*Task requirements*:
From the entries below, return exactly the lines beginning at the one that contains "[youtube] (579, 2415)" and ending at the one that contains "Sosyal Ağlar (226, 994)", both of them included, and only those lines.

--- Data to use Enclosed Below ---

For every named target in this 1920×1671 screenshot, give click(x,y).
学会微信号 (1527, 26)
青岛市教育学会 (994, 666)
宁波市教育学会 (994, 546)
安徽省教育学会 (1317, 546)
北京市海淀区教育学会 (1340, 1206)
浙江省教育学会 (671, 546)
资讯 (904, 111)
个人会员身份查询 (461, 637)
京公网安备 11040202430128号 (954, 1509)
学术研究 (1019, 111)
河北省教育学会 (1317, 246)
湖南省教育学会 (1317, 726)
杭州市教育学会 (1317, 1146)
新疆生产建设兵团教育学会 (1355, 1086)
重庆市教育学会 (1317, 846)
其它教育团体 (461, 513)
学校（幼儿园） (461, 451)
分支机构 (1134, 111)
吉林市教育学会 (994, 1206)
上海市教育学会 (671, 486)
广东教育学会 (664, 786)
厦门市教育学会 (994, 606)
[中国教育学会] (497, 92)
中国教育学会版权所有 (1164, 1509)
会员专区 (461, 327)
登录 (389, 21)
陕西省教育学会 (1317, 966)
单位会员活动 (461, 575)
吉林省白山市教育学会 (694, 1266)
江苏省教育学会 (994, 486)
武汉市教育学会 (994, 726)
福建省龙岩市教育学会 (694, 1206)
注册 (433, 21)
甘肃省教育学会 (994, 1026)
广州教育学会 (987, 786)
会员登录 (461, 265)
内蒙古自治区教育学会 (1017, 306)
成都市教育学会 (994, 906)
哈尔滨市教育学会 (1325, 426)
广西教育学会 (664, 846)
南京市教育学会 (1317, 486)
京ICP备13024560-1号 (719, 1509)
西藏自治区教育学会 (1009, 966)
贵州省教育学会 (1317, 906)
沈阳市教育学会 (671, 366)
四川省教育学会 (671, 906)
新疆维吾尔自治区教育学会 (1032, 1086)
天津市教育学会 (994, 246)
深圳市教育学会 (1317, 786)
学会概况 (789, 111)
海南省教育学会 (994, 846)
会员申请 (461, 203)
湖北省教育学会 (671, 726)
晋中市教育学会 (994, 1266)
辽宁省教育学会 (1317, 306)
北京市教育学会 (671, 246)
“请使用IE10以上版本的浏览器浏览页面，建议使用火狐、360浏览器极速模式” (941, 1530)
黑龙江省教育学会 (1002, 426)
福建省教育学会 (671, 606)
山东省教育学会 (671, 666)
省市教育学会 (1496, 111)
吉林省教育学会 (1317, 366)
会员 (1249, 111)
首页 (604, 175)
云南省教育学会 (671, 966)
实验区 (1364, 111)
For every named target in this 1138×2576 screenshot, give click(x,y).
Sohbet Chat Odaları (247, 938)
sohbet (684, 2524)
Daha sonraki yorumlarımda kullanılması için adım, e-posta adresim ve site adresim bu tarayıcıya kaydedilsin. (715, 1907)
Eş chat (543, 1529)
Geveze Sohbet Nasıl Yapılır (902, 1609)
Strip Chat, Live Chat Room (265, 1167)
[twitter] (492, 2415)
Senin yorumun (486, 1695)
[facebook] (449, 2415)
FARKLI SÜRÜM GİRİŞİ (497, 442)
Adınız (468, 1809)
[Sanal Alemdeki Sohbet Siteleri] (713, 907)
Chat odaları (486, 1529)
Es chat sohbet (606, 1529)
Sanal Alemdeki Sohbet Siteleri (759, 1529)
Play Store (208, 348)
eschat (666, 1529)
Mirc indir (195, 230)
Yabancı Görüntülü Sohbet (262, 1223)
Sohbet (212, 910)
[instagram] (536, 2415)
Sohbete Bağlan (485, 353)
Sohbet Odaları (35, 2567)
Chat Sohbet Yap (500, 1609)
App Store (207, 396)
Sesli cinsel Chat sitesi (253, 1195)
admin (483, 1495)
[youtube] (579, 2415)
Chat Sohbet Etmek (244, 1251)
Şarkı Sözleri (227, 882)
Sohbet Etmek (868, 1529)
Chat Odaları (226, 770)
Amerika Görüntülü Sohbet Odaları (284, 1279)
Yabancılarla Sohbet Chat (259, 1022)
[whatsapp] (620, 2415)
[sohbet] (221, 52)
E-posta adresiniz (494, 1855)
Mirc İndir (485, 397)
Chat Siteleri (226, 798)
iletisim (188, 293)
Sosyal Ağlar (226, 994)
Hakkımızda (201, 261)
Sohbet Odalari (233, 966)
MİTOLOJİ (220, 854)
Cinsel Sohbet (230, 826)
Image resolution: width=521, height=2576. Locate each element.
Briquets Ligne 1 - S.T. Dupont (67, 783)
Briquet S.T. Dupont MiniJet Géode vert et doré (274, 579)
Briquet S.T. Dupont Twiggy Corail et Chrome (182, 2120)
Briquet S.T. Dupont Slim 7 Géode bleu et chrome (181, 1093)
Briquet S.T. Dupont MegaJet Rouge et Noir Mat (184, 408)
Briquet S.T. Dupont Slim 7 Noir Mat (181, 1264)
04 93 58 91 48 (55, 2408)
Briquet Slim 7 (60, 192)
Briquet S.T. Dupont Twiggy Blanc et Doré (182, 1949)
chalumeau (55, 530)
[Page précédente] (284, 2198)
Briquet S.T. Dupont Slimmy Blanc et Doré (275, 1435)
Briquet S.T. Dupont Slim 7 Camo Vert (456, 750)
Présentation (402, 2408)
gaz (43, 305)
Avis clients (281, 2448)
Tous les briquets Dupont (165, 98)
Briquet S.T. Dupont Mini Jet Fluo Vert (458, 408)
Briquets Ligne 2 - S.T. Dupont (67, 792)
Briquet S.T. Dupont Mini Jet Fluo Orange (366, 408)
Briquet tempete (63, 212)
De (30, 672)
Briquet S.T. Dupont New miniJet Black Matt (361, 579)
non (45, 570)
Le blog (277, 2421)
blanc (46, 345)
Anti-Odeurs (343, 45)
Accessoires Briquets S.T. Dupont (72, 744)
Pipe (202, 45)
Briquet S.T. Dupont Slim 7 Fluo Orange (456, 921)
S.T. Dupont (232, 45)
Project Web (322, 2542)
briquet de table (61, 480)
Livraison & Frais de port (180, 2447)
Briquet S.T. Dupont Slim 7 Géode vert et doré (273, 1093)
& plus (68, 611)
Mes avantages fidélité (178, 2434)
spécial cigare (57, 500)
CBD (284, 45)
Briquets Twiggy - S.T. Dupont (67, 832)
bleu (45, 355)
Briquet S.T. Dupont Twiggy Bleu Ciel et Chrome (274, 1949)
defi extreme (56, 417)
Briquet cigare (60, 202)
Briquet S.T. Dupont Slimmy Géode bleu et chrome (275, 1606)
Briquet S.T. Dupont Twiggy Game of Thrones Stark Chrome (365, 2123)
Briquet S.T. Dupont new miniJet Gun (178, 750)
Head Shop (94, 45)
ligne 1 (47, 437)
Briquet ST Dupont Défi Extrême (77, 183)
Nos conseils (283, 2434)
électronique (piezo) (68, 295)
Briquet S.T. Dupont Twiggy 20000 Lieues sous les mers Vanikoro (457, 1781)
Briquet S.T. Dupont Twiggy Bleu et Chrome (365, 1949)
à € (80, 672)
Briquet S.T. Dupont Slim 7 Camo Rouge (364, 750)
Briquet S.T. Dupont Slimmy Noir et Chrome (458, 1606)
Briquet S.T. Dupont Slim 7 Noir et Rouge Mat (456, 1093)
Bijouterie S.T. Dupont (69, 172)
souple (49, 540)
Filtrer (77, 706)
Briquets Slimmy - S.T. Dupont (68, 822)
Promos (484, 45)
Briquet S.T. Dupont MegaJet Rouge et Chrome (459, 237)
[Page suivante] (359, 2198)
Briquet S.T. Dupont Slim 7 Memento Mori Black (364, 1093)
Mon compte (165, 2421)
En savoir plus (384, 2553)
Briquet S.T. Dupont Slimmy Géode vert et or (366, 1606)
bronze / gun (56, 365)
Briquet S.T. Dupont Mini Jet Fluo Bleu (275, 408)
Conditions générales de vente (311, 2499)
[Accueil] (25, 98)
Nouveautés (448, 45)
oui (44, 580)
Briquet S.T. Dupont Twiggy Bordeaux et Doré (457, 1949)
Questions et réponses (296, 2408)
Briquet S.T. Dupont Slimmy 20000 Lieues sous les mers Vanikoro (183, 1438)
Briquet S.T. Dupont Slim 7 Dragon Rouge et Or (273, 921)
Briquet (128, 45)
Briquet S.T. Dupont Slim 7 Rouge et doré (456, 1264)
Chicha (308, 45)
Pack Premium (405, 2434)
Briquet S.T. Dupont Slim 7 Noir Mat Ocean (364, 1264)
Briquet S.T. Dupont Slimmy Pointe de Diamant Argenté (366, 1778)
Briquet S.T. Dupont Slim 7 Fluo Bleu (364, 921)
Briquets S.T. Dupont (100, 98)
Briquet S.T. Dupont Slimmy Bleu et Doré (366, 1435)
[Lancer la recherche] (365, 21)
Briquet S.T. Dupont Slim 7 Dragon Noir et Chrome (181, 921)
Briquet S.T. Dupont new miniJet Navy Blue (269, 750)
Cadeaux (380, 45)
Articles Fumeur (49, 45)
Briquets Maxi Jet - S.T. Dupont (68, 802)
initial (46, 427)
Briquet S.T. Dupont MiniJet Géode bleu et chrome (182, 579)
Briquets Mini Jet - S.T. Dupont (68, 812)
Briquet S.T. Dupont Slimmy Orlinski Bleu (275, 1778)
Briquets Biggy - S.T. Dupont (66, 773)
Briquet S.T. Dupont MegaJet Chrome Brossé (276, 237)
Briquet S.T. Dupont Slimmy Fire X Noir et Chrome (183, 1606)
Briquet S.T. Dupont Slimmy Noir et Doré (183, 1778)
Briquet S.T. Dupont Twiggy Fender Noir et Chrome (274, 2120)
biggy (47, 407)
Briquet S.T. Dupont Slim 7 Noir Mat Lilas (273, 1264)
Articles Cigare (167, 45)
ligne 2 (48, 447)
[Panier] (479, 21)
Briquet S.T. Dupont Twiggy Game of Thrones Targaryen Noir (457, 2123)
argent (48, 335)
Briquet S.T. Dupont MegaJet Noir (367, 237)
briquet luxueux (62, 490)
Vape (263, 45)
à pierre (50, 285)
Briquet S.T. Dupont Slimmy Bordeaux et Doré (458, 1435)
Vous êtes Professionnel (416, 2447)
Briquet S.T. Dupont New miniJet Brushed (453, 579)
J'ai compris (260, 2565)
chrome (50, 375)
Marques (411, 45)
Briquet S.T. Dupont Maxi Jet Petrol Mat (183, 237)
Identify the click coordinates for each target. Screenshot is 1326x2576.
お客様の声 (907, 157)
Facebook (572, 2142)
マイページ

--- End of Enclosed Data to use ---

*Answer to this problem*:
[youtube] (579, 2415)
Chat Sohbet Etmek (244, 1251)
Şarkı Sözleri (227, 882)
Sohbet Etmek (868, 1529)
Chat Odaları (226, 770)
Amerika Görüntülü Sohbet Odaları (284, 1279)
Yabancılarla Sohbet Chat (259, 1022)
[whatsapp] (620, 2415)
[sohbet] (221, 52)
E-posta adresiniz (494, 1855)
Mirc İndir (485, 397)
Chat Siteleri (226, 798)
iletisim (188, 293)
Sosyal Ağlar (226, 994)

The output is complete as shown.